__SET TASK__.
Collect every line in the rows below that contains the word "portrait" and copy each one as it appears.

__RECORDS SUPPLIED__.
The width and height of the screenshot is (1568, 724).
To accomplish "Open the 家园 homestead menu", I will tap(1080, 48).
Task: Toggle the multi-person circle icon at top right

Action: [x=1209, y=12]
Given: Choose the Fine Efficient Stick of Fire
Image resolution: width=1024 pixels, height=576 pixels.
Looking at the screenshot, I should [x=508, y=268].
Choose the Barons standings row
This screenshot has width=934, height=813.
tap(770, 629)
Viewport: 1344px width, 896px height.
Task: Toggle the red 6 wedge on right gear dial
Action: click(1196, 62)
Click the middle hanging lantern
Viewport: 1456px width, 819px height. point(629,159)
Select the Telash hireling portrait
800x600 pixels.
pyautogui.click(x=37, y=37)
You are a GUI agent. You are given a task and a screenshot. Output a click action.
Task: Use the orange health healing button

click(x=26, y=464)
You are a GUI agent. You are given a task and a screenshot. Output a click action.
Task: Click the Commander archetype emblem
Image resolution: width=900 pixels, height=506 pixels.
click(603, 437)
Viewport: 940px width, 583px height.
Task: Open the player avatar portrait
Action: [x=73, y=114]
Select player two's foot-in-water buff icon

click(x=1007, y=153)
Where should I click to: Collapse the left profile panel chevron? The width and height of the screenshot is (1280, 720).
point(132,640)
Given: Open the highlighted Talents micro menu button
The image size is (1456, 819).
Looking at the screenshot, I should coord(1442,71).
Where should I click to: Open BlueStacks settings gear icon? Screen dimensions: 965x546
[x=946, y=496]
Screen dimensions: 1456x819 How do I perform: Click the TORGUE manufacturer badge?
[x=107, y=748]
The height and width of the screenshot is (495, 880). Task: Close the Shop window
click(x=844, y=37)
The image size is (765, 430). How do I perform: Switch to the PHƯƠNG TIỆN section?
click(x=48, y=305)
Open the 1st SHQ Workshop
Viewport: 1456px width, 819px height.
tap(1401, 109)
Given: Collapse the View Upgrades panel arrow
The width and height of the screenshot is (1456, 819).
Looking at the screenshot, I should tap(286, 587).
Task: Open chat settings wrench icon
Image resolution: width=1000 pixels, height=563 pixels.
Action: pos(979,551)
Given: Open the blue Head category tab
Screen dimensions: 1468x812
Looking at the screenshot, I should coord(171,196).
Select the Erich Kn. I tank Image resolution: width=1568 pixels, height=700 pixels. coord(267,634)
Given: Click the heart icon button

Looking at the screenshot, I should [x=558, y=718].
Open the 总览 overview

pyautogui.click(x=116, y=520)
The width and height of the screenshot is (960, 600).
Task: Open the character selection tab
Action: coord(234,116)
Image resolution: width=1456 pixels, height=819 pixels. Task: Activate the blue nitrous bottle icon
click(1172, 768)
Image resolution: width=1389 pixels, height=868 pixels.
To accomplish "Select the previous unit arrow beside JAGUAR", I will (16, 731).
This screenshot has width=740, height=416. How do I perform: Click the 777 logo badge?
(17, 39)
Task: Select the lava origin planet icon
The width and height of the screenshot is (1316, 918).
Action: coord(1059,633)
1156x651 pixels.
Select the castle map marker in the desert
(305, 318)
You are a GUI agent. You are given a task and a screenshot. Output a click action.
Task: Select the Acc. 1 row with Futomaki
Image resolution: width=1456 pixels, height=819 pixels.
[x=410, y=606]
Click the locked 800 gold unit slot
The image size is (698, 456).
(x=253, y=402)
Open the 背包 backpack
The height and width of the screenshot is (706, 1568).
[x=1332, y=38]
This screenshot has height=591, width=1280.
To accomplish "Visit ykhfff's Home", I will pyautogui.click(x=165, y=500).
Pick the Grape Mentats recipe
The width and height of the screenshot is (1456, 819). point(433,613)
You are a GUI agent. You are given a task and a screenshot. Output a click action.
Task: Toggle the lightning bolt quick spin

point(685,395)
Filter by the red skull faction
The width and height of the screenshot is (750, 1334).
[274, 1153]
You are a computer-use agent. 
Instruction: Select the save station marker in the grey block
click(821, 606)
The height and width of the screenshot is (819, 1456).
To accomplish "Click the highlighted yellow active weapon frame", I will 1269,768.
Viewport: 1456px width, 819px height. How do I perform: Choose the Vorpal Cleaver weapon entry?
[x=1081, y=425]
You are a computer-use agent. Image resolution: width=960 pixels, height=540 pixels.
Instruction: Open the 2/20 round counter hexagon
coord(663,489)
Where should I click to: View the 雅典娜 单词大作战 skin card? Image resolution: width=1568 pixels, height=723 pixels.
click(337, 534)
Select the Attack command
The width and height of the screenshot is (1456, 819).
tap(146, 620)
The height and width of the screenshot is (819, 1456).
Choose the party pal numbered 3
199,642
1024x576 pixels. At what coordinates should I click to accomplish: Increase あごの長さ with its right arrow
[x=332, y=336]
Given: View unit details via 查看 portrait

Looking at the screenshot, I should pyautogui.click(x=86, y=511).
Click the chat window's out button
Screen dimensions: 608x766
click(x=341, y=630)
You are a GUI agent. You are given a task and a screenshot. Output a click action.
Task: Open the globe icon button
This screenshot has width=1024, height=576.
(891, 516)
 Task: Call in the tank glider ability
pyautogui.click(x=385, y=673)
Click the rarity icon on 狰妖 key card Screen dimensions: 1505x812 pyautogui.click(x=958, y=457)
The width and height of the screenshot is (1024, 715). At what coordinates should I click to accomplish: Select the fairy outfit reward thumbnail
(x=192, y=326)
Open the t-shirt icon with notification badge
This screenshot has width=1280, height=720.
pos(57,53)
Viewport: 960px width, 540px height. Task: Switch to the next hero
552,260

__FULL SOLUTION__.
Select the Telash hireling portrait
Task: Open the player avatar portrait
Given: View unit details via 查看 portrait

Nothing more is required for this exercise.